(Beginning of Exercise materials)

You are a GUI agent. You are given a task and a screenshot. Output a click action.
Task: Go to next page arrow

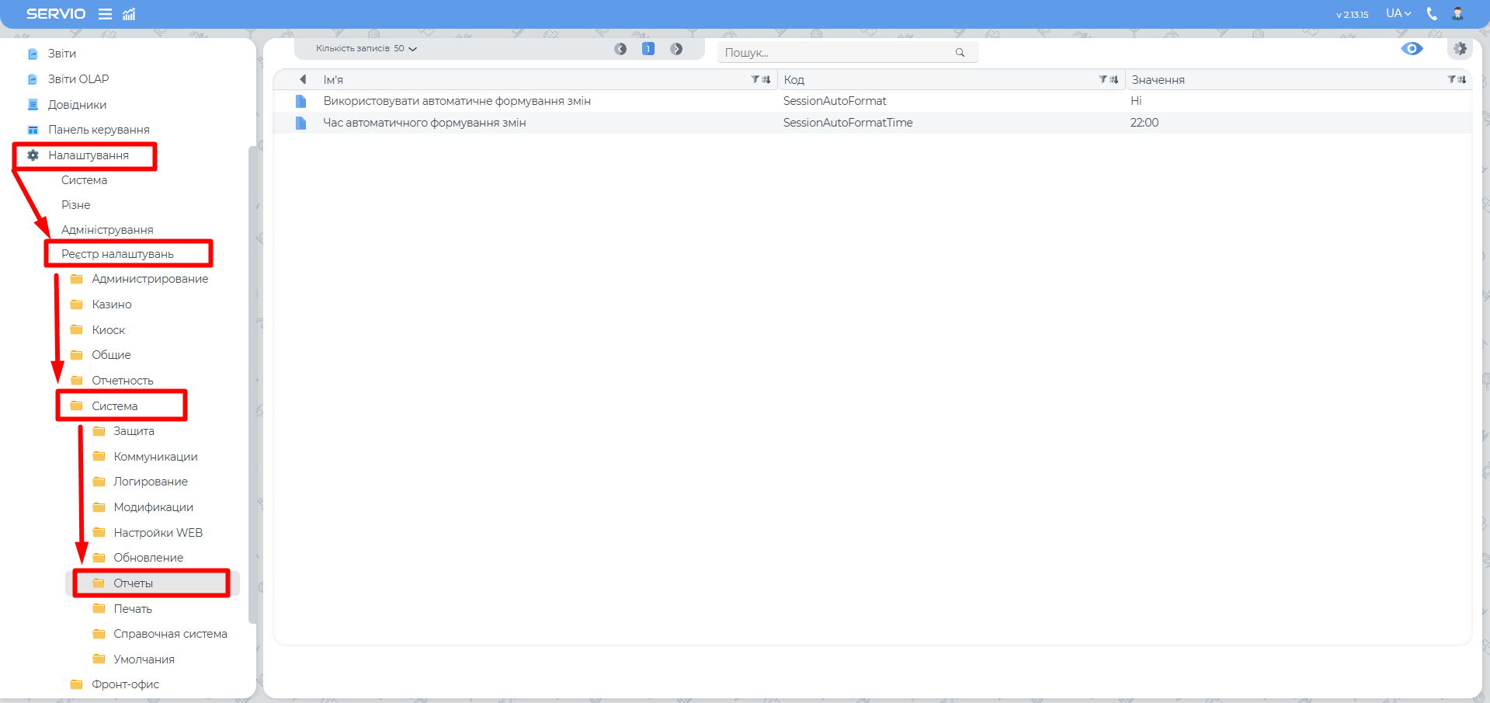click(676, 49)
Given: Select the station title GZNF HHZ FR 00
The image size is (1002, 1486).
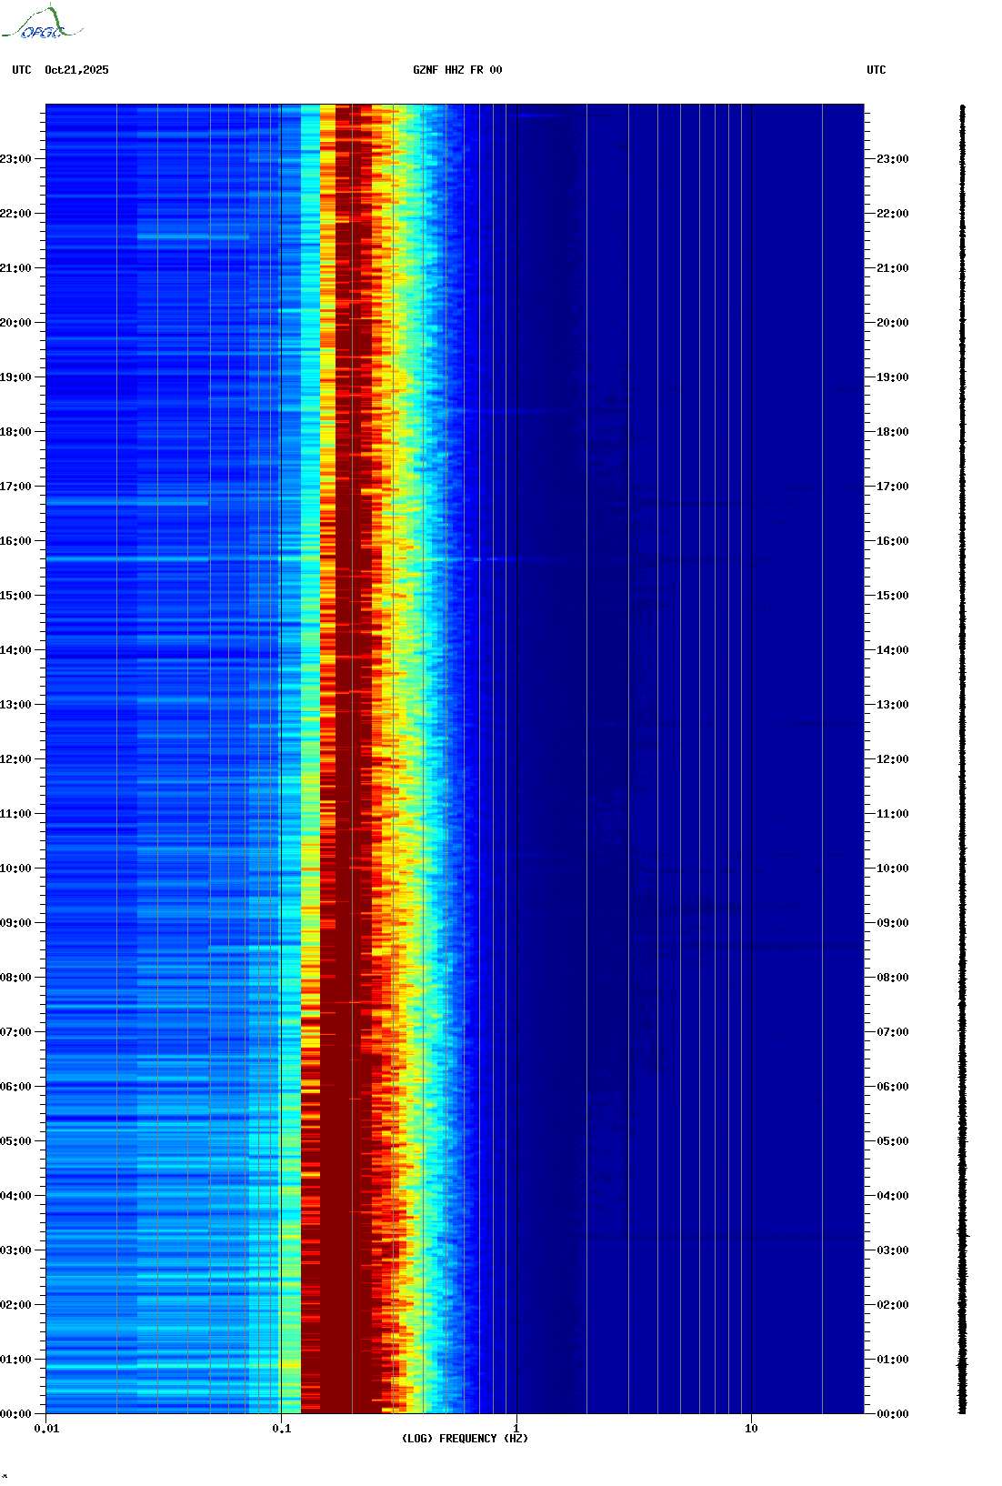Looking at the screenshot, I should [x=456, y=70].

(End of Exercise materials)

» **What needs to be done**: Transcribe the listing exactly; skip the pictures.

» **Output for this task**:
You are a GUI agent. You are given a task and a screenshot. Output a click action.
Task: Go to next page arrow

click(676, 49)
Given: Select the station title GZNF HHZ FR 00
The image size is (1002, 1486).
Looking at the screenshot, I should [x=456, y=70].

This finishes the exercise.